The Committee divided:—Ayes 82; Noes 72: Majority 10.

Vote agreed to.

(12.) £11,695, Charity Commission.


said, that a report from this Commission ought to be made to the House, and then hon. Members might object to any of the schemes proposed by the Commissioners. At present their responsibility was frittered away, and rested nowhere. Large charities were daily disposed of, without any check. The course was that the Commissioners issued a certificate, which was confirmed as a matter of course by one of the secondary Courts of Chancery without further inquiry. In this way there was a divided authority without sufficient responsibility. If the charity Commis- sioners were referred to, and told that their certificate was final, they would say it was not; and, on the other hand, the Master of the Rolls or the Vice Chancellor felt that the duty of inquiry, and consequently the responsibility, rested with the Commissioners. In addition to this, persons in the locality who disapproved of the decision of the Commissioners had no means of appealing unless at their own expense. It would be much more satisfactory to have the cases reported to Parliament, before the Commissioners decided, instead of after.
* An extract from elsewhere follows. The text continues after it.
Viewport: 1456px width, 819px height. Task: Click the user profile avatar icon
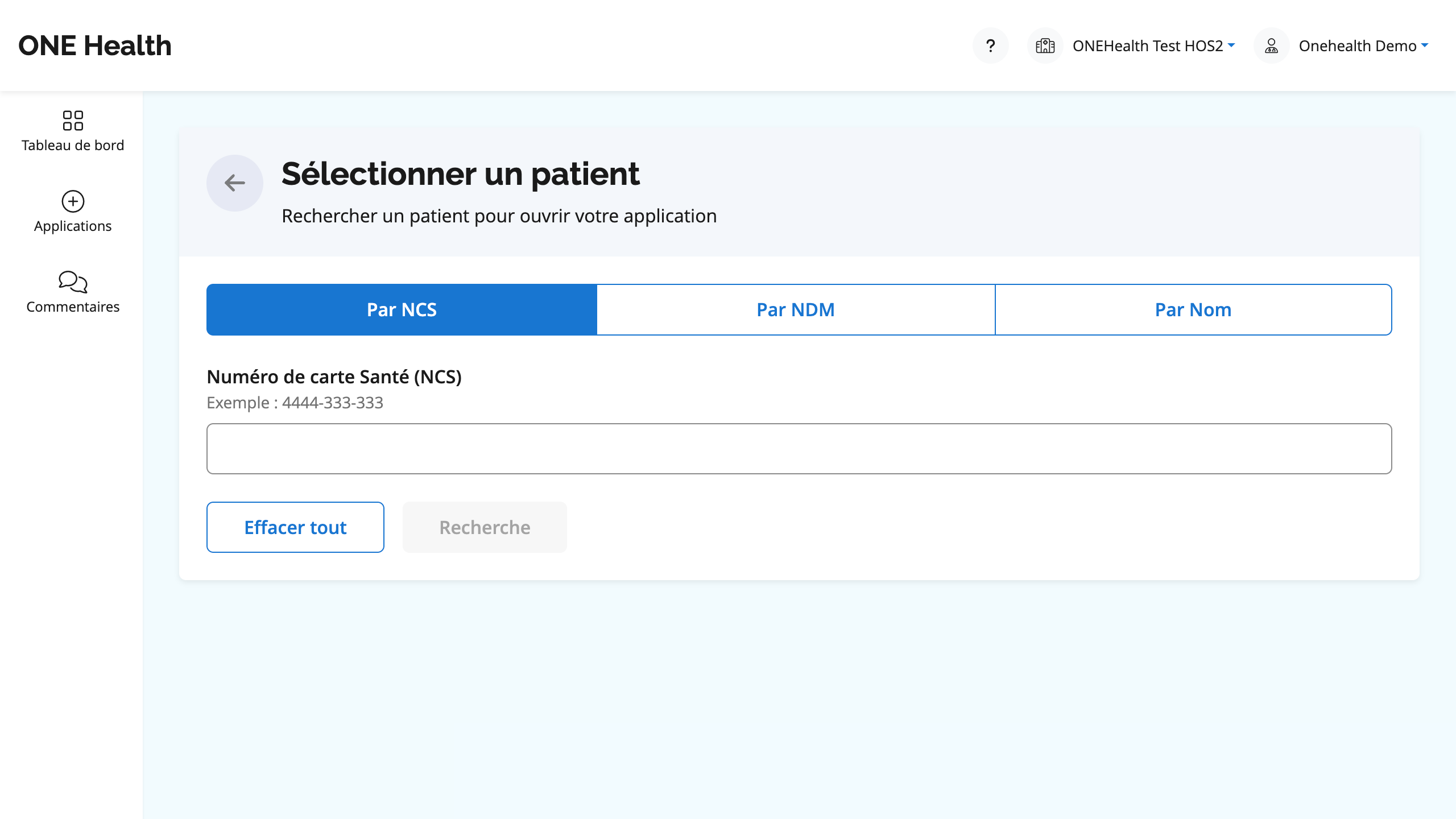(x=1271, y=46)
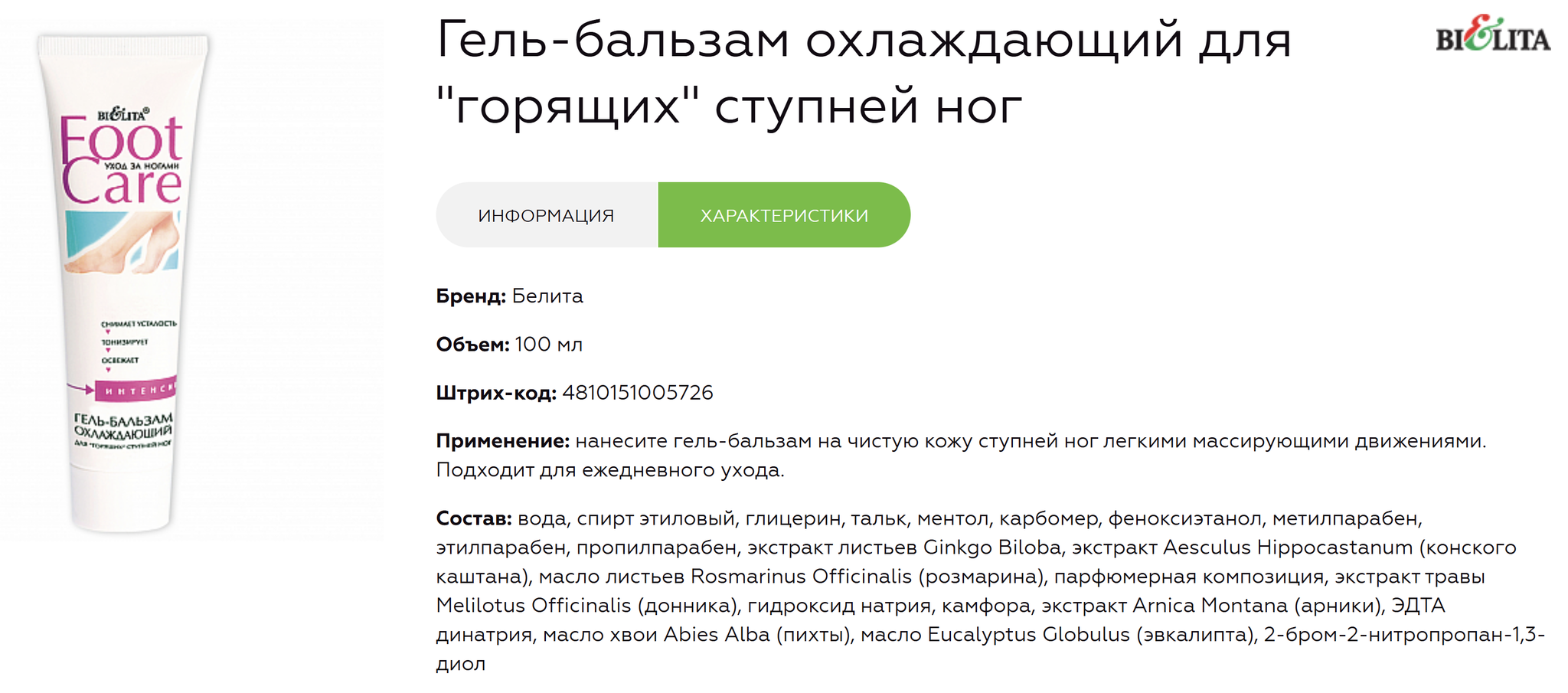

He might instance the case of the Bristol charities, where the decision of the Commissioners had been in direct opposition to the wish of the inhabitants. It was not a satisfactory arrangement that the solicitor to the Attorney and Soliciter General, and the solicitor to the Charity Commissioners, was one and the same person. He would suggest that a Bill should be brought in applying to all large charities.

Vote agreed to.

On the Vote of £26,275, to make up the sum required for Temporary Commissions.


said, he wished to refer to the item of £750, for the West India Encumbered Estates Commission. Considering the benefits the West Indies derived from that Commission, he thought they ought to pay for it themselves. This was the principle that governed the Encumbered Estates Court Commission in Ireland, and he thought it ought to have a general application. He wished to know, too, how long the Decimal Coinage Commission was to go on. The Secretary stated in a letter of the 7th of February that the Commissioners had completed the taking of evidence, and expressed a hope that the final report would shortly be laid before her Majesty. The Commission appeared now to consist only of the Secretary and Assistant Secretary, and he did not see why their salaries should be paid for the whole year.


said, that since the West India Incumbered Commission had been founded few purchasers could be obtained for the deteriorated property, but he had no doubt that, when in course of time purchasers presented themselves and the West Indies began to feel the benefit of the Commission, the fees received would pay its expenses.


said, he could inform the hon. Member for Poole (Mr. Danby Seymour) that the Decimal Coinage Commission was considered as terminated.


But are they to be paid for the whole year, when their labours are already completed?


said, there were some unpaid expenses included in the Vote.


said, the Committee ought to know whether this Vote was for work already done, or did it refer to the current year.


said, that nearly a million of money had been spent in the last few years on Commissions appointed offhand by that House.

It being now within ten minutes of Four o'clock, the House resumed.

Resolutions to be reported on Monday.